BONN (dpa-AFX) - Après une défaite judiciaire dans le litige sur les fréquences de réseaux mobiles, l'État allemand pourrait subir des pertes de plusieurs milliards d'euros. En 2019, l'Agence fédérale des réseaux (Bundesnetzagentur) avait mis aux enchères des fréquences pour un montant total de 6,5 milliards d'euros. Les opérateurs Deutsche Telekom, Vodafone, O2 et 1&1 avaient alors remporté les lots - un montant jugé élevé par les experts du secteur.
Cependant, les plus petits concurrents, Freenet et EWE Tel, s'étaient estimés désavantagés, avaient porté l'affaire en justice et obtenu gain de cause - un jugement du tribunal administratif de Cologne est récemment devenu définitif. L'Agence fédérale des réseaux doit désormais revoir les conditions imposées à l'époque pour le développement du réseau.

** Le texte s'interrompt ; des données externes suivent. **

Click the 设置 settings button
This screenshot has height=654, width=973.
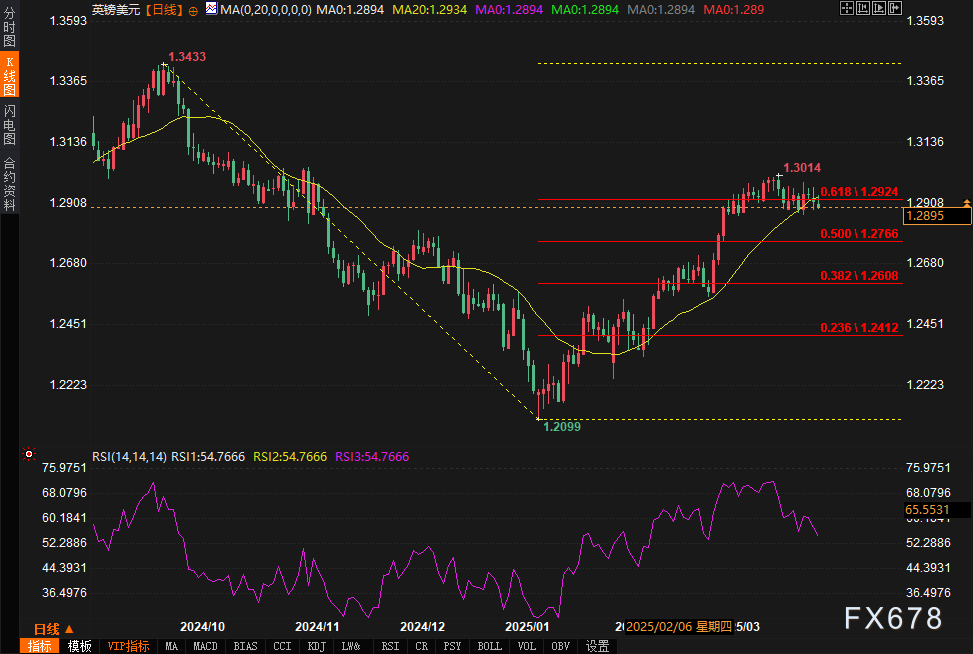[598, 646]
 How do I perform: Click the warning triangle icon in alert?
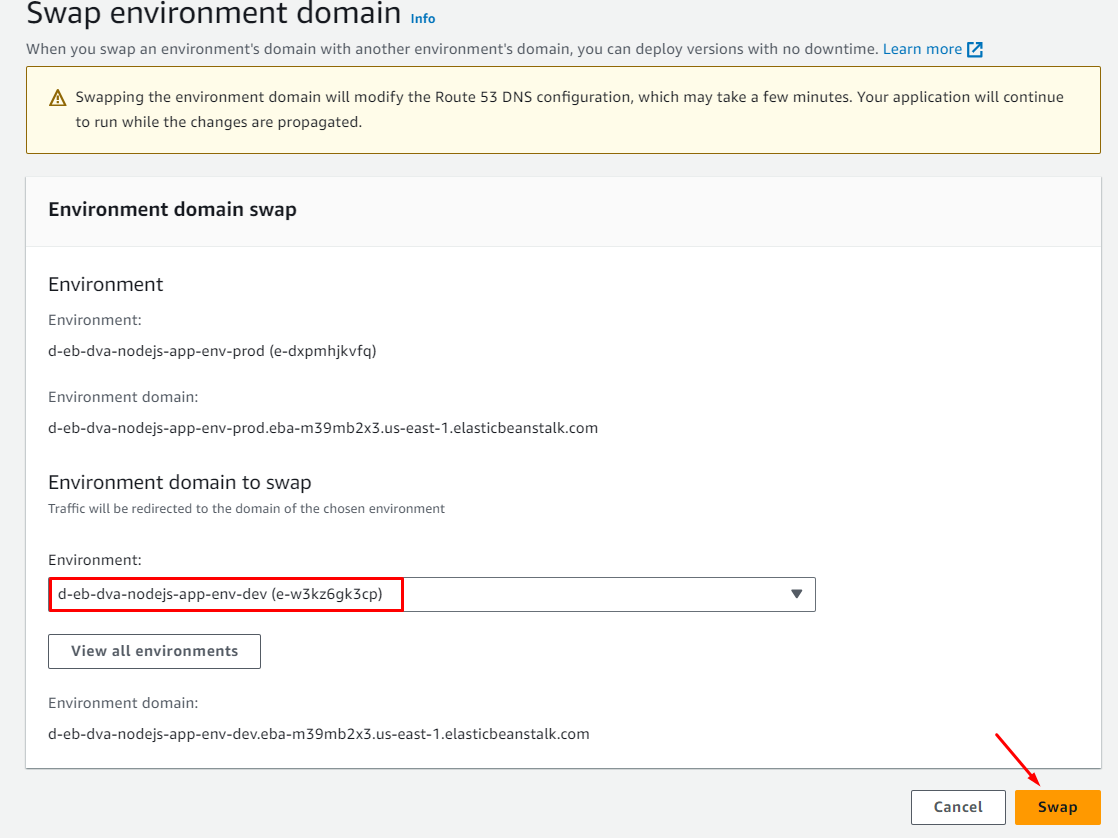[57, 98]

À cette fin, elle a lancé une consultation afin de recueillir les avis du secteur.
Deux options possibles, toutes deux risquées et lourdes de conséquences
Dans le document publié par l'autorité, deux options d'action sont envisagées. D'une part, les fonctionnaires pourraient conclure qu'une nouvelle mise aux enchères n'est pas nécessaire. Ce qui est délicat : les auteurs précisent qu'il pourrait être possible de remédier à la situation par des « mesures compensatoires ». Cela signifierait probablement un allègement financier pour les entreprises : soit elles paieraient moins, soit les obligations de déploiement du réseau seraient assouplies, c'est-à-dire qu'il y aurait moins de sites à construire.

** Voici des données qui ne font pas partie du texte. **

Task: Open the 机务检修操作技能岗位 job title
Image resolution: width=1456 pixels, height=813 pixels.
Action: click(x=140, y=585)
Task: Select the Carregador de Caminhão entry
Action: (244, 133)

L'Agence fédérale des réseaux doit prendre sa décision en fonction de la situation actuelle du marché, comme l'exige le jugement du tribunal administratif de Cologne. Si elle modifie le cahier des charges et renonce à une nouvelle mise aux enchères, elle s'expose à des demandes d'indemnisation - les entreprises concernées pourraient faire valoir qu'elles n'auraient jamais proposé de telles sommes si les conditions avaient été différentes à l'époque.
L'autre option de l'autorité serait de répéter l'enchère - et ce, bien que l'utilisation des droits de fréquence attribués ait déjà commencé depuis plusieurs années. En cas de nouvelle enchère, il serait totalement incertain de savoir combien les entreprises seraient prêtes à offrir et ce qu'elles paieraient pour l'utilisation passée des fréquences.
À l'époque, les entreprises avaient fait monter les enchères les unes contre les autres, le nouvel entrant 1&1 restant actif tout au long des tours, faisant grimper les offres. Il est tout à fait possible que la situation soit différente cette fois-ci, d'autant plus que la maison-mère espagnole d'O2, Telefónica, évoque publiquement de possibles acquisitions et pourrait s'intéresser à 1&1. Si le nombre d'opérateurs passait de quatre à trois, la pression concurrentielle diminuerait. Cela se refléterait probablement aussi sur le résultat de l'enchère - et au lieu des six milliards et demi initiaux, seuls deux ou trois milliards pourraient finir dans les caisses de l'État.
Quelle que soit la décision de l'autorité sur la suite à donner, il est probable qu'une entreprise sera fortement mécontente - et dans ce secteur habitué aux litiges, la prochaine plainte ne devrait pas tarder à suivre.